Collected data entries:
★ ★ ★ ★ ★

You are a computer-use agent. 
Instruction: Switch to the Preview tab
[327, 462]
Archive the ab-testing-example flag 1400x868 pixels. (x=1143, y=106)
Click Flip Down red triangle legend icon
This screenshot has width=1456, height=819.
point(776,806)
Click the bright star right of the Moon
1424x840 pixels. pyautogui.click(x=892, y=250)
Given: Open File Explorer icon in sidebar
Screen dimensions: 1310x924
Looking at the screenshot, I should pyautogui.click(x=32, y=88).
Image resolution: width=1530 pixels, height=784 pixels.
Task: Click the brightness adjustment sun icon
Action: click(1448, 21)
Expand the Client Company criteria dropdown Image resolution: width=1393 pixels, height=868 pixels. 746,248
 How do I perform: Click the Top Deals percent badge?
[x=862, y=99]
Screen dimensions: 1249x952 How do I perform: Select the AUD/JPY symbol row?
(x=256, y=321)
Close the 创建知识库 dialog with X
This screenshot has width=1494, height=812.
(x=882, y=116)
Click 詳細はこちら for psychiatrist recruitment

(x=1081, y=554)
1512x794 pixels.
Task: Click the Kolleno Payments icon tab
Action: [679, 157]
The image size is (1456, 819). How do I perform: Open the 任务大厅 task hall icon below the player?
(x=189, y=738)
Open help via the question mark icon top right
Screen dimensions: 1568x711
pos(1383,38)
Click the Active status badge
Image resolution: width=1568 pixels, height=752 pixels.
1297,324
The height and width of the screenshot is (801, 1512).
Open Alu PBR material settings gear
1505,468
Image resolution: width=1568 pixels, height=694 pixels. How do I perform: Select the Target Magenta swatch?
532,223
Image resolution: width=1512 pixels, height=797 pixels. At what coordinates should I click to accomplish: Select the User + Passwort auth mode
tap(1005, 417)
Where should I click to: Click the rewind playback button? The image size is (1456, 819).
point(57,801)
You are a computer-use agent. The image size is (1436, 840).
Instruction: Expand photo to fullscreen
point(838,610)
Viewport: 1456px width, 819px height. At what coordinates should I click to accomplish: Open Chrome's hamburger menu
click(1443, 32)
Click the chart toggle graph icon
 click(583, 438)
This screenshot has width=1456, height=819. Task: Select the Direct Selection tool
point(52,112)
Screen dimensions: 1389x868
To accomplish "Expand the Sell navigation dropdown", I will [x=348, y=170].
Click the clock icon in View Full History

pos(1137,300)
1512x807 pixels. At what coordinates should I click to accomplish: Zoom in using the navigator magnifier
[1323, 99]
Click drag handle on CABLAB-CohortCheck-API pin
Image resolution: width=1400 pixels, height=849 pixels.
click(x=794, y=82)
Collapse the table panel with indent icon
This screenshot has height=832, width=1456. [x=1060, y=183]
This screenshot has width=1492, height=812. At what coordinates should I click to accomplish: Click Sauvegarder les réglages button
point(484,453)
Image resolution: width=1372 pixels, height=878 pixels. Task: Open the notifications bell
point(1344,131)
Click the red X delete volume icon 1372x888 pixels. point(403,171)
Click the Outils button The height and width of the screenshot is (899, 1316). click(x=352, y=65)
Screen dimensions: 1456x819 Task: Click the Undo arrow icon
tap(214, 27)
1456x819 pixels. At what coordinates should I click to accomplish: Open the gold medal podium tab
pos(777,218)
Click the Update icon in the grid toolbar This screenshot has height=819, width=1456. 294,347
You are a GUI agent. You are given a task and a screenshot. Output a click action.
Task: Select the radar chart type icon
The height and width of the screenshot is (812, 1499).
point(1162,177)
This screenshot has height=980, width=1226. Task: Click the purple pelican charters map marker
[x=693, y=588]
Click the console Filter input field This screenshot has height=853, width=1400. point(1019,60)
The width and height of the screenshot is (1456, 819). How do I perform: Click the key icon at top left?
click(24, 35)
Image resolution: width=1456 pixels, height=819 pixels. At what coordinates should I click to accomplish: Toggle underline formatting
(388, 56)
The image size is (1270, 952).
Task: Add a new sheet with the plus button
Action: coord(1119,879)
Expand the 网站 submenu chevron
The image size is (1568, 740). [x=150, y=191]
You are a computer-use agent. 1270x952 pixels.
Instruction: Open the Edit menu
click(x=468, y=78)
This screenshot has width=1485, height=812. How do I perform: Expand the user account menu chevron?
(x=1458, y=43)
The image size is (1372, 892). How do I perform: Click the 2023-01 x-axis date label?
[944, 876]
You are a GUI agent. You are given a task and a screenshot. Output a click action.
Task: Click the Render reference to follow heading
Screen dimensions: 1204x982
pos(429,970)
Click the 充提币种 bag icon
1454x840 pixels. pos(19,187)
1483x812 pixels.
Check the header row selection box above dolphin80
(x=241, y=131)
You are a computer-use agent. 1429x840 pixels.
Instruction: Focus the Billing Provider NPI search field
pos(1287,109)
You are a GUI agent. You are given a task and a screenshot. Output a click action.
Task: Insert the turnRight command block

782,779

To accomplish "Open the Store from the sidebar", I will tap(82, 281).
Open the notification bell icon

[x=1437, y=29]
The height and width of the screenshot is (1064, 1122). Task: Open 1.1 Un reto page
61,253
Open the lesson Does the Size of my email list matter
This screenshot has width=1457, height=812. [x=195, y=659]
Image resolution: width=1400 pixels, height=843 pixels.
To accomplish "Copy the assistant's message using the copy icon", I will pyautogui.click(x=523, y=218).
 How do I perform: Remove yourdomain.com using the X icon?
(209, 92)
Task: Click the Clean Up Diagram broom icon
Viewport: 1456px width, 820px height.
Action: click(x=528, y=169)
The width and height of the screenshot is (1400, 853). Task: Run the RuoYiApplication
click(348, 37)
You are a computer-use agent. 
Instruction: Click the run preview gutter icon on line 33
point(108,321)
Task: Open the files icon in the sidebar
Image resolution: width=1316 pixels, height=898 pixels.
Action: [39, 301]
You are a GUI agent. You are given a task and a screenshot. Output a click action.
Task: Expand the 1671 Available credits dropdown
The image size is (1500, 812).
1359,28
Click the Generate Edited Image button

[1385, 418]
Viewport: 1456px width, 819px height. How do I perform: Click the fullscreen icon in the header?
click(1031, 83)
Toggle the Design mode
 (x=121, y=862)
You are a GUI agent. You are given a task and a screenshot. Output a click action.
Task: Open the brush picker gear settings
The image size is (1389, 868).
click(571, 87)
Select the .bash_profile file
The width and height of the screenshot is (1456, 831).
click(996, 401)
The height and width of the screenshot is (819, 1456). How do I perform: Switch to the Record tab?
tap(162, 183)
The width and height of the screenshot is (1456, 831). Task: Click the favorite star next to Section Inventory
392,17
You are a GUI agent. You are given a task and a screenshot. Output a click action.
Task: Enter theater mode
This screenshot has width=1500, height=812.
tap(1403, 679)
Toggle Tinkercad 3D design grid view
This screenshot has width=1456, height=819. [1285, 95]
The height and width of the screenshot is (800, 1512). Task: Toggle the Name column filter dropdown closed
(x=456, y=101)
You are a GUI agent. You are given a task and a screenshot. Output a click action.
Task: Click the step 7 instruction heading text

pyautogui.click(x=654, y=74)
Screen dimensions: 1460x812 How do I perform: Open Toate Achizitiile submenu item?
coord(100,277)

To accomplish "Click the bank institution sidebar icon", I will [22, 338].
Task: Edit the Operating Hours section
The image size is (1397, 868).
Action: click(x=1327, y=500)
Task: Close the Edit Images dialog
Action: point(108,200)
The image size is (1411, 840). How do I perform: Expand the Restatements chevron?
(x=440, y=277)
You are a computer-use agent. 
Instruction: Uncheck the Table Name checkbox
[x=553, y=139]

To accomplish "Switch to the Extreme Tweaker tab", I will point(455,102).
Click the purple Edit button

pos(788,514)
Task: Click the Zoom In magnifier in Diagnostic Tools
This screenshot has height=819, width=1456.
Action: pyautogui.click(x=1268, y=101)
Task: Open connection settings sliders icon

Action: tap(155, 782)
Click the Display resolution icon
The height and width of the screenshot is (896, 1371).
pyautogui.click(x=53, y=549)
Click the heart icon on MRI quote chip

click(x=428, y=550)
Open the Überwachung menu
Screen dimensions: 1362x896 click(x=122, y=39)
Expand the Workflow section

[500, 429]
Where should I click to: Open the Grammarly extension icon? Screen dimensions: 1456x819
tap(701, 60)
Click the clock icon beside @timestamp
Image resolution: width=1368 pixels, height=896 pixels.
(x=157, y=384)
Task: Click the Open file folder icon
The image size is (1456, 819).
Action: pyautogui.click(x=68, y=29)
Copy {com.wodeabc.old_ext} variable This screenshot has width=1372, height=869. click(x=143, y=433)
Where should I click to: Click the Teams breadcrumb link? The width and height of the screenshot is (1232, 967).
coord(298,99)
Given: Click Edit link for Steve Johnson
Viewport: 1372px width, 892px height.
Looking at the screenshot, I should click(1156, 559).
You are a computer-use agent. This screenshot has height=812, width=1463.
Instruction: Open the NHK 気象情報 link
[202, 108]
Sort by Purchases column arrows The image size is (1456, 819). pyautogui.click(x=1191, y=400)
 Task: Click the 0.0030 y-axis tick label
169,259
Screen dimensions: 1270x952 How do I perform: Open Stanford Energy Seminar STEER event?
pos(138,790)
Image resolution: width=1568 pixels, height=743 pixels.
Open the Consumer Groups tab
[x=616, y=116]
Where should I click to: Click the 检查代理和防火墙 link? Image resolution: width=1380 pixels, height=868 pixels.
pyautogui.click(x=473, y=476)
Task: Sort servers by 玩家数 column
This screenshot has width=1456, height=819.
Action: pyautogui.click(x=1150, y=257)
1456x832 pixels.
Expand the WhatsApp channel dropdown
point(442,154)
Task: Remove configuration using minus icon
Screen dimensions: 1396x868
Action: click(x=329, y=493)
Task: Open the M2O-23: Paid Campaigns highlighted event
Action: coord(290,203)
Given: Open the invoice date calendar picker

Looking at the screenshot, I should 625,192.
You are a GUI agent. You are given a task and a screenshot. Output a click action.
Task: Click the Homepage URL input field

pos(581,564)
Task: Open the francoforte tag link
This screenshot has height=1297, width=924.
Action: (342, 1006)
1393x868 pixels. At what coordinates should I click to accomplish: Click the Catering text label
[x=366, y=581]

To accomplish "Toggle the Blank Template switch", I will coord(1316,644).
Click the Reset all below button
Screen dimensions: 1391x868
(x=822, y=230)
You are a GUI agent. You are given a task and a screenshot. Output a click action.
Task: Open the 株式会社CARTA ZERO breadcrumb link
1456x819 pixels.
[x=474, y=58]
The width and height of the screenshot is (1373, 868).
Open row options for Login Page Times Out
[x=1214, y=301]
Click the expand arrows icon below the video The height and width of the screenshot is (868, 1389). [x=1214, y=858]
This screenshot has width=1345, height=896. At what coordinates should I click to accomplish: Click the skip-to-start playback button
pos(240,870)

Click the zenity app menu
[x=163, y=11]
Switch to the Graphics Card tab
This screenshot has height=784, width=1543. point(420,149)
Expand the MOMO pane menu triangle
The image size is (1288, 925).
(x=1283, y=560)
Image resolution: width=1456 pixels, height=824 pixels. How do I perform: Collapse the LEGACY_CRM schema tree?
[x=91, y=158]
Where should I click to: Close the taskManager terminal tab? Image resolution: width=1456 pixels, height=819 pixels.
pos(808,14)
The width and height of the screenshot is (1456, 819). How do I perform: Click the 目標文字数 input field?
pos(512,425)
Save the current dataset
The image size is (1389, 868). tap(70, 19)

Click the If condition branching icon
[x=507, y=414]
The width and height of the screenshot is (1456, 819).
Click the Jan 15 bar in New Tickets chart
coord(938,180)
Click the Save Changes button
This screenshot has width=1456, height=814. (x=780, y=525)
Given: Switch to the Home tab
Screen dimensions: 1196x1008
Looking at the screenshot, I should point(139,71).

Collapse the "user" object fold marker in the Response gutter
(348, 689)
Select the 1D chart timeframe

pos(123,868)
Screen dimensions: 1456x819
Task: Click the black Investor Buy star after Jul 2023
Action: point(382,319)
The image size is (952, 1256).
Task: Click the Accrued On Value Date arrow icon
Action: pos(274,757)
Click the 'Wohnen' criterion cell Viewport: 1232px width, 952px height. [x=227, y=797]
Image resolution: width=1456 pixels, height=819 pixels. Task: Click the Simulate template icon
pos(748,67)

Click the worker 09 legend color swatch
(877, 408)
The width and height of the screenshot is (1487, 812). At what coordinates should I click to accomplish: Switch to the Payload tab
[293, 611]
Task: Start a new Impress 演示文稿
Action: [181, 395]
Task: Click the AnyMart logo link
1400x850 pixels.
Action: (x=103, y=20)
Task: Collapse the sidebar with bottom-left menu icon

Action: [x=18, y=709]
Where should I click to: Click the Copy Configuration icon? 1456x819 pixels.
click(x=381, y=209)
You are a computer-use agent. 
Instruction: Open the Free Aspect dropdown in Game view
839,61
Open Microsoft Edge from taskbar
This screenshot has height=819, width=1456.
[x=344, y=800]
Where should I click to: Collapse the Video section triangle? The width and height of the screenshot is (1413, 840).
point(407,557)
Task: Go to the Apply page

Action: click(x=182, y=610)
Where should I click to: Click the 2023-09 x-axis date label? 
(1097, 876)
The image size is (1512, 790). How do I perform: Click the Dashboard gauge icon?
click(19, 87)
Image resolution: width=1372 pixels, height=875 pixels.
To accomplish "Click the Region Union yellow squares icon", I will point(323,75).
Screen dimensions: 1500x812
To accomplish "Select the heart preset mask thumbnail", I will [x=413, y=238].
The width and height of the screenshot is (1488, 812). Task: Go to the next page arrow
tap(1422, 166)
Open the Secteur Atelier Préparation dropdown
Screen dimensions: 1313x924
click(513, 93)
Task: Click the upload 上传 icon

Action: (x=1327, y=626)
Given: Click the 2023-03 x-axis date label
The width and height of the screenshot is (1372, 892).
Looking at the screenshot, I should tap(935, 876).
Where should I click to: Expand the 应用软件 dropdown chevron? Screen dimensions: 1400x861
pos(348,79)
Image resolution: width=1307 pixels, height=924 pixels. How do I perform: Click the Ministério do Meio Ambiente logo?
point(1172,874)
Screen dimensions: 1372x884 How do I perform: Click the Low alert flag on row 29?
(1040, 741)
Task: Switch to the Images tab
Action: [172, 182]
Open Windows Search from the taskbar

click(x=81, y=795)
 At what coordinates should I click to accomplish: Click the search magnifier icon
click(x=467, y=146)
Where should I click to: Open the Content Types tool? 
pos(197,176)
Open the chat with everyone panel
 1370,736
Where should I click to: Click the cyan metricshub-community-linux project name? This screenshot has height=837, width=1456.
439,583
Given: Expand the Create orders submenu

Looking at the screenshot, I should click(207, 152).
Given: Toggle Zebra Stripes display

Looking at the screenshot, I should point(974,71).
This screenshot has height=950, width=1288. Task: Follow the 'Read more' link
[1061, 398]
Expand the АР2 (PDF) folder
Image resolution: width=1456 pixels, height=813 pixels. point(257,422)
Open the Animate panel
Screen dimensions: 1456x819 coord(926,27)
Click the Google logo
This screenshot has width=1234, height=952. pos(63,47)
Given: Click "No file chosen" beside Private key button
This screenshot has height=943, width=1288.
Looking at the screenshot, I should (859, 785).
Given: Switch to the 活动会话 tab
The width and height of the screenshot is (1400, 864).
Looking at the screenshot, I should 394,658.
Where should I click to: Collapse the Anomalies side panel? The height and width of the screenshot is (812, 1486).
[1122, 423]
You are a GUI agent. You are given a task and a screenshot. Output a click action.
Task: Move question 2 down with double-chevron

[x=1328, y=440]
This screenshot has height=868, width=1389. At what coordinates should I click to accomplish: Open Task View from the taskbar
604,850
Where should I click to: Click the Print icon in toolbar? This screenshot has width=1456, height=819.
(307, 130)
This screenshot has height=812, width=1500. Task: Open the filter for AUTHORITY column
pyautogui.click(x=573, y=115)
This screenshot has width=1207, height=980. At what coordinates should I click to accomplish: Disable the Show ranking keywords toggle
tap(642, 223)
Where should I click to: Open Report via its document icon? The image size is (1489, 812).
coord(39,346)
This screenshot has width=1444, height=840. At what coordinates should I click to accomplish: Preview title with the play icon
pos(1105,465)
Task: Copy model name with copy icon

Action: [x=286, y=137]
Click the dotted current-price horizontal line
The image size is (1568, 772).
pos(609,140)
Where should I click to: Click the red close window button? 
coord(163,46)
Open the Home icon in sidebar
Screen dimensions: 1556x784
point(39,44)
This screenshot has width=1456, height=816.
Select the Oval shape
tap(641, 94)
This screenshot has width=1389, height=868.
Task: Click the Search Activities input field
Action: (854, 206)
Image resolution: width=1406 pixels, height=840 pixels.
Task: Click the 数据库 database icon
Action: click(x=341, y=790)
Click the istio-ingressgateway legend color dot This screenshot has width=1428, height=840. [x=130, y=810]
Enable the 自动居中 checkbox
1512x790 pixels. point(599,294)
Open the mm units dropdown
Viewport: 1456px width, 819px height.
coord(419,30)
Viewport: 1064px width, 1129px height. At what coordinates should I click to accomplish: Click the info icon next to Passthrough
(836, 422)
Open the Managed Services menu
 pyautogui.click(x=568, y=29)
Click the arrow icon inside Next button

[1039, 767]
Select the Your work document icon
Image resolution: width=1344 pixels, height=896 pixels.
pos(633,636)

★ ★ ★ ★ ★

Task requirements:
Leave out every line before the one containing "Select the Oval shape". Transcribe that line and all lines after it through the end of the data above, exactly.

Your solution:
Select the Oval shape
tap(641, 94)
This screenshot has width=1389, height=868.
Task: Click the Search Activities input field
Action: (854, 206)
Image resolution: width=1406 pixels, height=840 pixels.
Task: Click the 数据库 database icon
Action: click(x=341, y=790)
Click the istio-ingressgateway legend color dot This screenshot has width=1428, height=840. [x=130, y=810]
Enable the 自动居中 checkbox
1512x790 pixels. point(599,294)
Open the mm units dropdown
Viewport: 1456px width, 819px height.
coord(419,30)
Viewport: 1064px width, 1129px height. At what coordinates should I click to accomplish: Click the info icon next to Passthrough
(836, 422)
Open the Managed Services menu
 pyautogui.click(x=568, y=29)
Click the arrow icon inside Next button

[1039, 767]
Select the Your work document icon
Image resolution: width=1344 pixels, height=896 pixels.
pos(633,636)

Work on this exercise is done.